___ BRANO

La Legge di Bilancio stanzia 6 miliardi all’anno per finanziare – assieme al gettito derivante dall’abolizione di tutti i frammentati strumenti esistenti – un assegno per ogni figlio fino a 21 anni. Rispetto alla situazione attuale, questo strumento sarà unico (e non frammentato in tanti rivoli), universale (comprenderà i lavoratori autonomi e coloro che guadagnano meno di 8.000 euro l’anno, al momento esclusi) e più pesante (perché beneficia, appunto, dello stanziamento aggiuntivo di 6 miliardi all’anno in più).
A marzo, con lo scoppio della pandemia, si era sospeso l’invio delle cartelle esattoriali ai cittadini. In assenza di ulteriori interventi, questo invio sarebbe ripreso domani, con l’invio di milioni di cartelle a milioni di famiglie. Noi siamo convinti che le tasse vadano pagate (anche in un sistema, come quello italiano, in cui esse sono troppe), perché – particolarmente in momenti come questo – finanziano tanti interventi preziosi per la cittadinanza. Ma ciononostante ci siamo chiesti se fosse il caso che, a pandemia ancora pienamente in corso (e con terapia e vaccino ancora non in vista) e con una situazione economica ancora così grave e incerta, milioni di cittadini dovessero ricevere una cartella esattoriale. Così abbiamo chiesto e ottenuto che l’invio partisse da gennaio.

______

* COMPITI DA SVOLGERE:
1. Nel brano sulla Legge di Bilancio, fino a quale età dei figli spetta il nuovo assegno?
2. Ricopia dal brano sulla Legge di Bilancio il passo da "A marzo, con" a "partisse da gennaio.".

___ DATI FORNITI

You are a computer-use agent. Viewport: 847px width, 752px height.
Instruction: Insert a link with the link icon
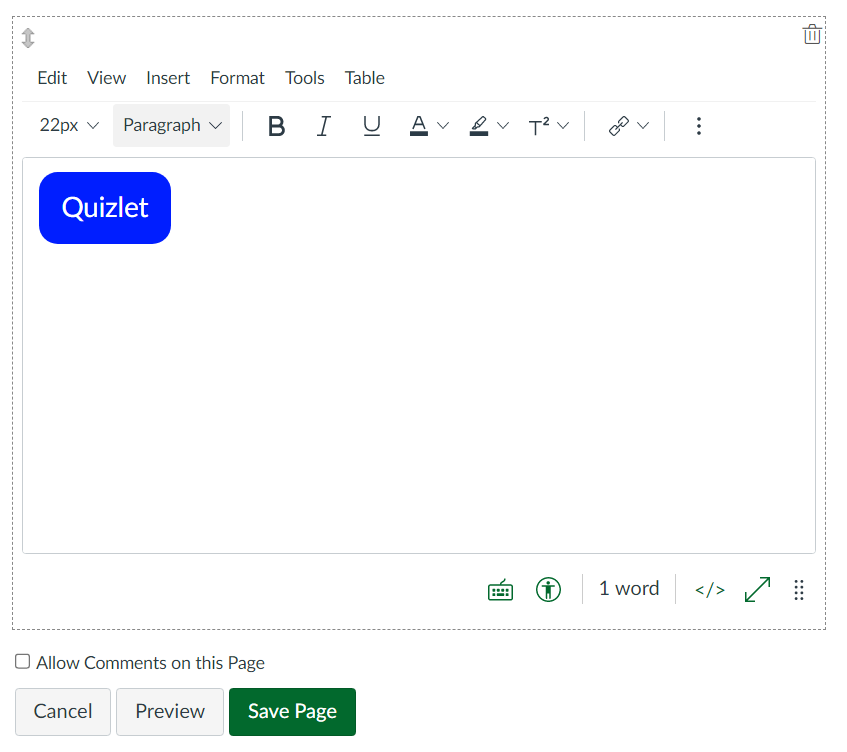click(619, 126)

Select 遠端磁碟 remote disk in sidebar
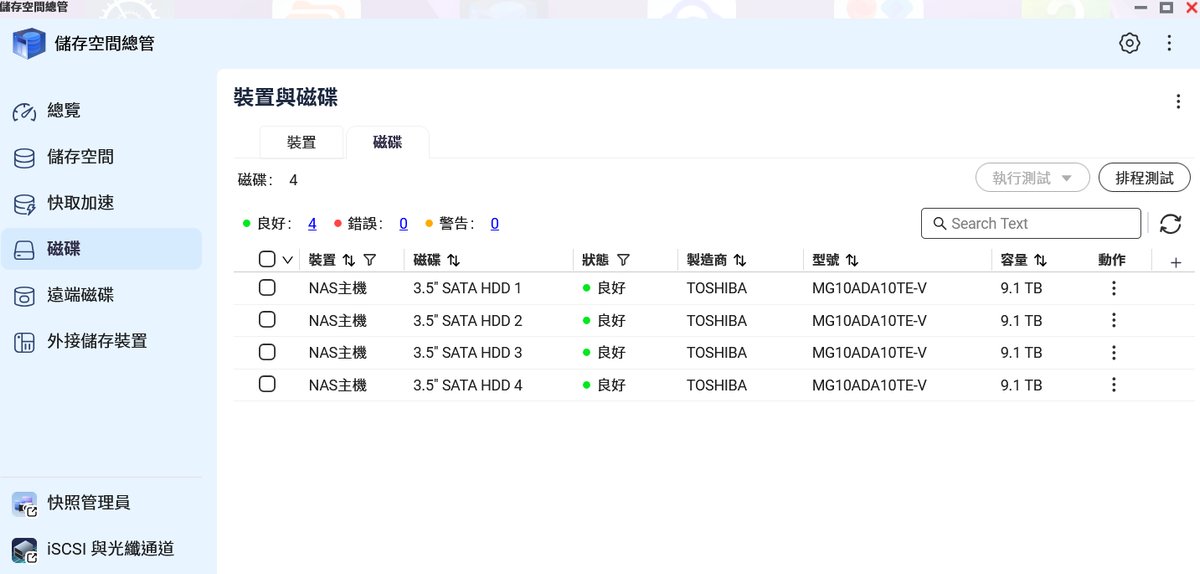(x=80, y=295)
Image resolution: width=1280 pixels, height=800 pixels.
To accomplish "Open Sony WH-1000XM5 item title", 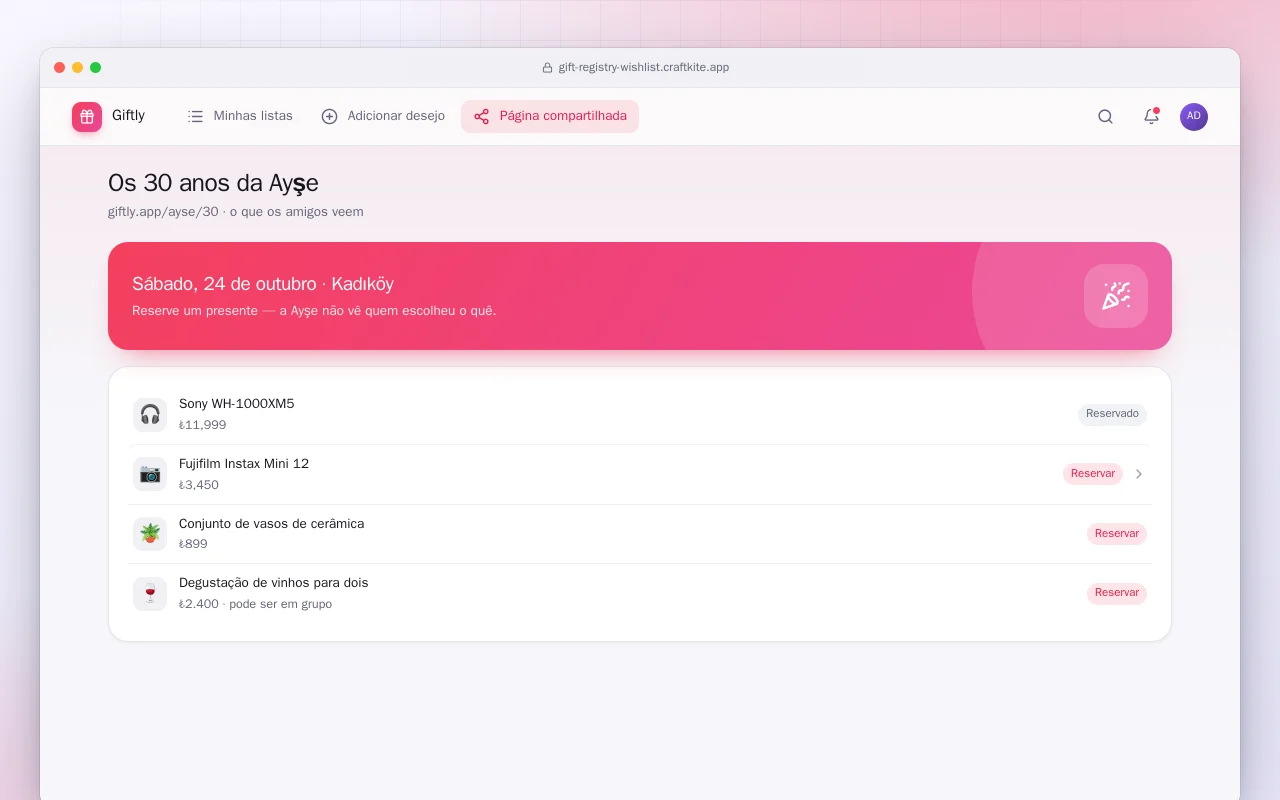I will (237, 404).
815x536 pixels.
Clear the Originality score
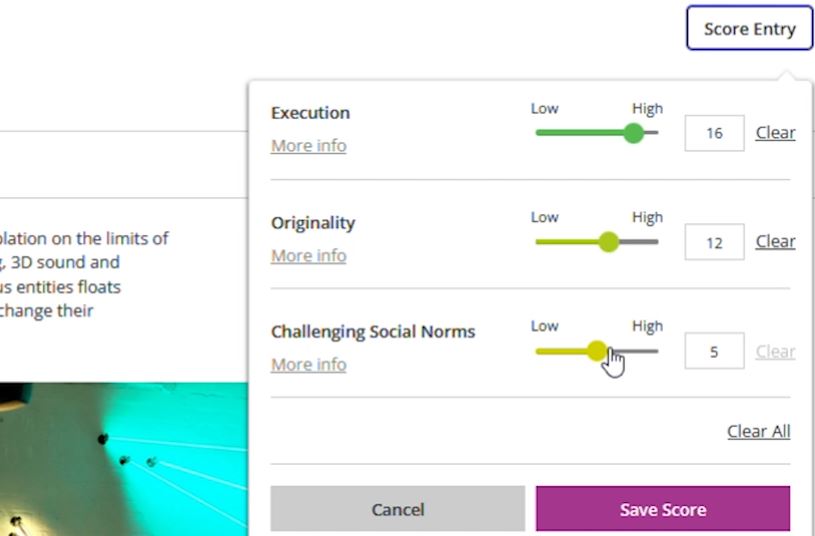pyautogui.click(x=775, y=242)
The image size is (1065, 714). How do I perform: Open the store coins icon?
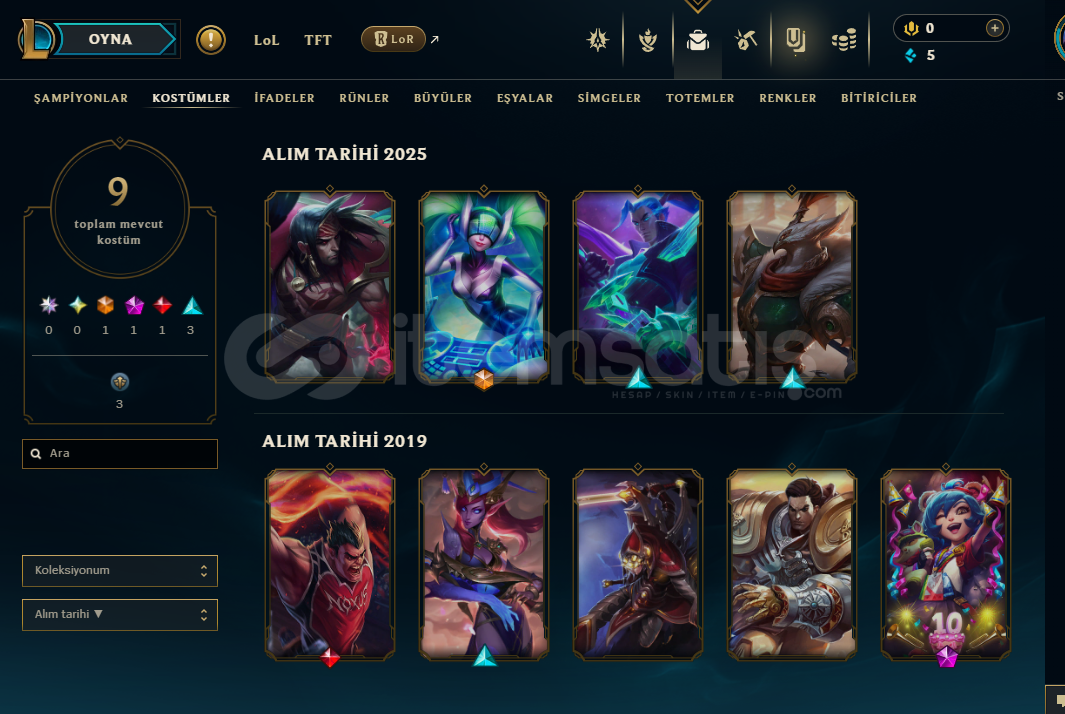coord(844,40)
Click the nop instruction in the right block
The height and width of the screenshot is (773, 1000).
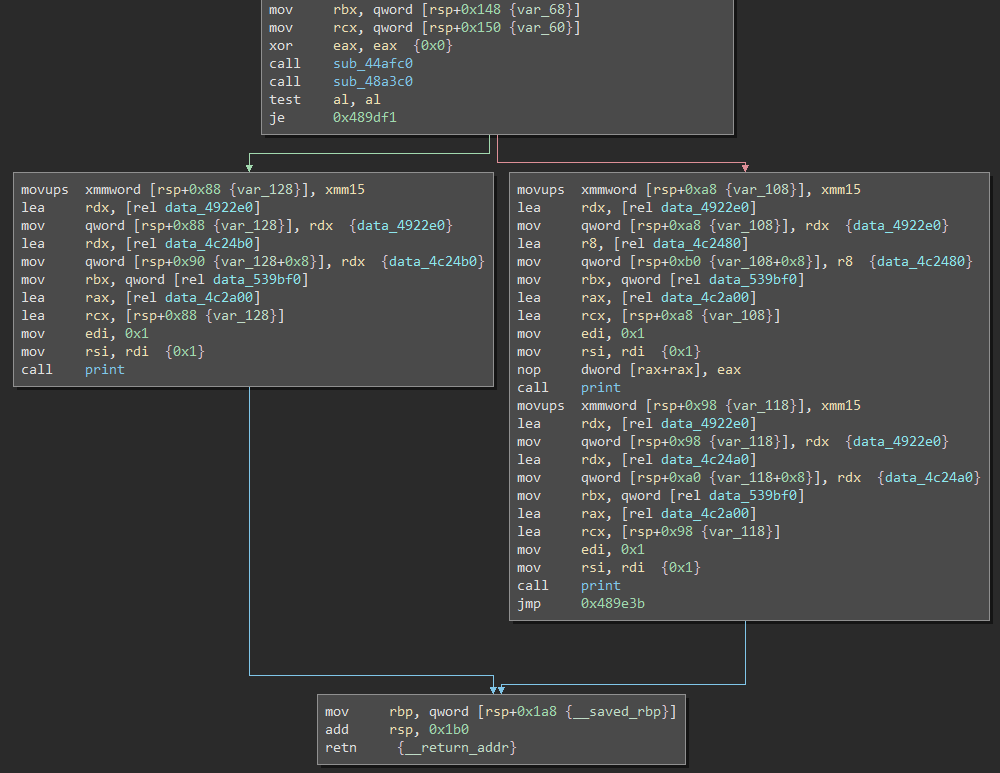[x=529, y=369]
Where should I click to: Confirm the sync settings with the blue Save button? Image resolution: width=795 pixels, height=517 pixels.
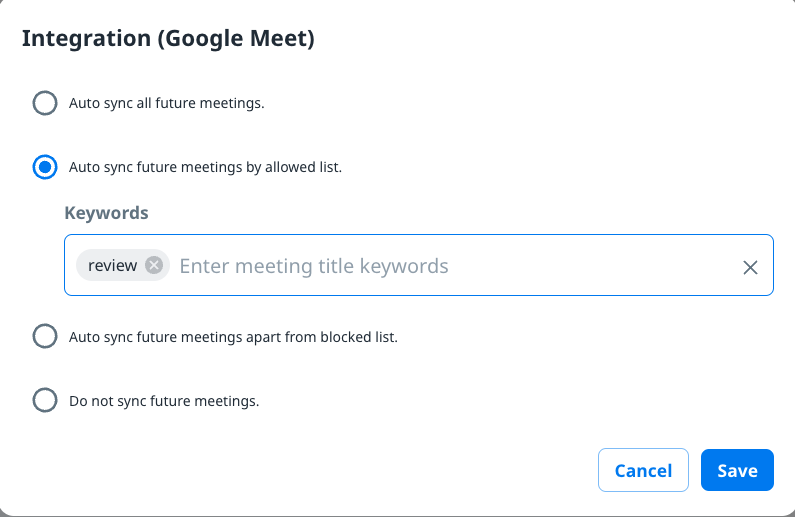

______

* ELENCO RISPOSTE:
1. Fino a 21 anni.

2.
A marzo, con lo scoppio della pandemia, si era sospeso l’invio delle cartelle esattoriali ai cittadini. In assenza di ulteriori interventi, questo invio sarebbe ripreso domani, con l’invio di milioni di cartelle a milioni di famiglie. Noi siamo convinti che le tasse vadano pagate (anche in un sistema, come quello italiano, in cui esse sono troppe), perché – particolarmente in momenti come questo – finanziano tanti interventi preziosi per la cittadinanza. Ma ciononostante ci siamo chiesti se fosse il caso che, a pandemia ancora pienamente in corso (e con terapia e vaccino ancora non in vista) e con una situazione economica ancora così grave e incerta, milioni di cittadini dovessero ricevere una cartella esattoriale. Così abbiamo chiesto e ottenuto che l’invio partisse da gennaio.